Data for review START
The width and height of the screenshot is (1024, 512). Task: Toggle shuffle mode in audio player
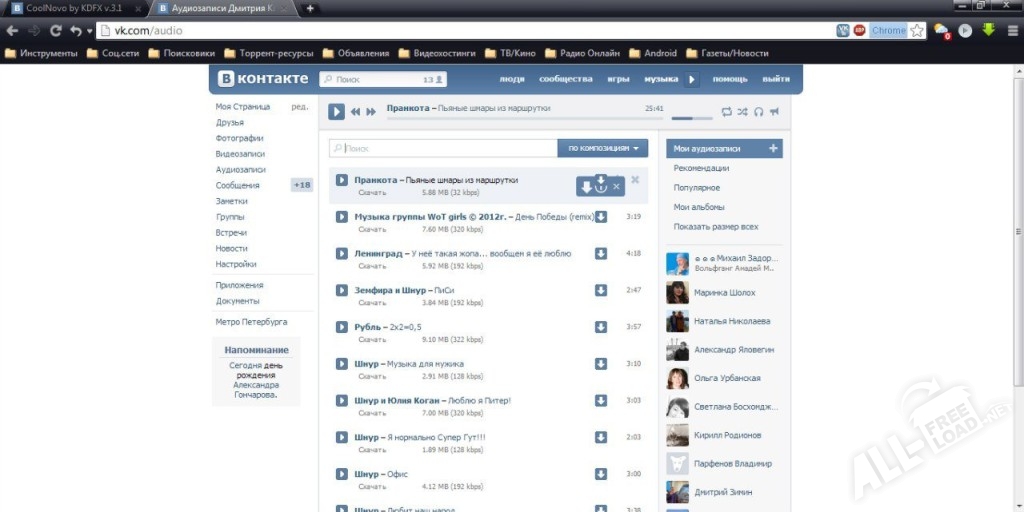click(742, 112)
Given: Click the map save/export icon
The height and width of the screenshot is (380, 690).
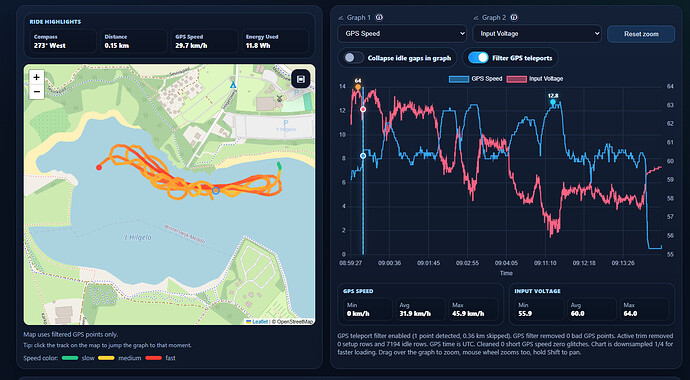Looking at the screenshot, I should point(301,79).
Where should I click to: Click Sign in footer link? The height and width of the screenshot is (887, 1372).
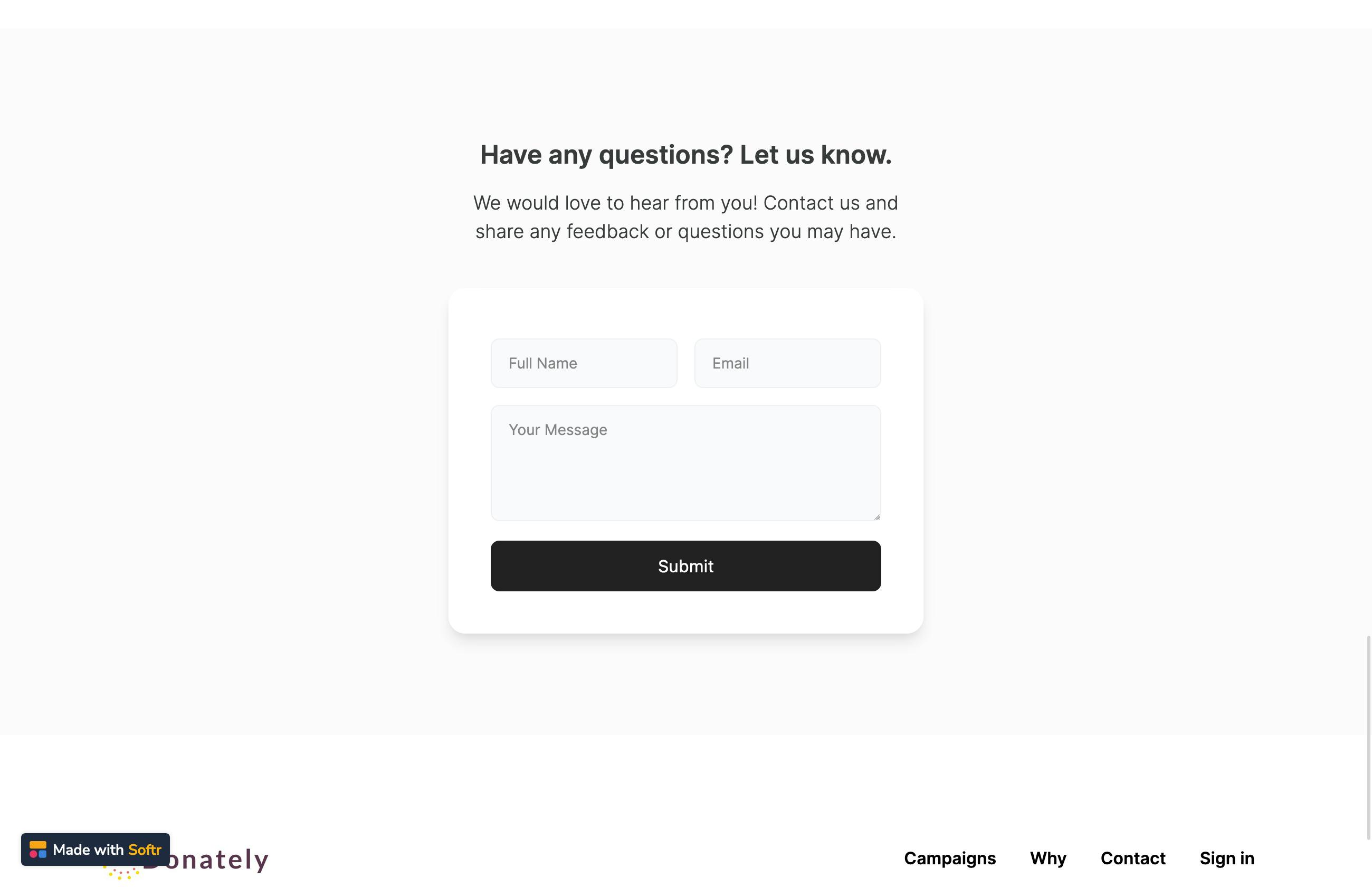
Data for review END
**Work to complete:**
Without copying any picture, repeat all of the entries exactly.

**Result of the exercise:**
The width and height of the screenshot is (1024, 512). Task: Toggle shuffle mode in audio player
click(742, 112)
Given: Click the map save/export icon
The height and width of the screenshot is (380, 690).
Looking at the screenshot, I should point(301,79).
Where should I click to: Click Sign in footer link? The height and width of the screenshot is (887, 1372).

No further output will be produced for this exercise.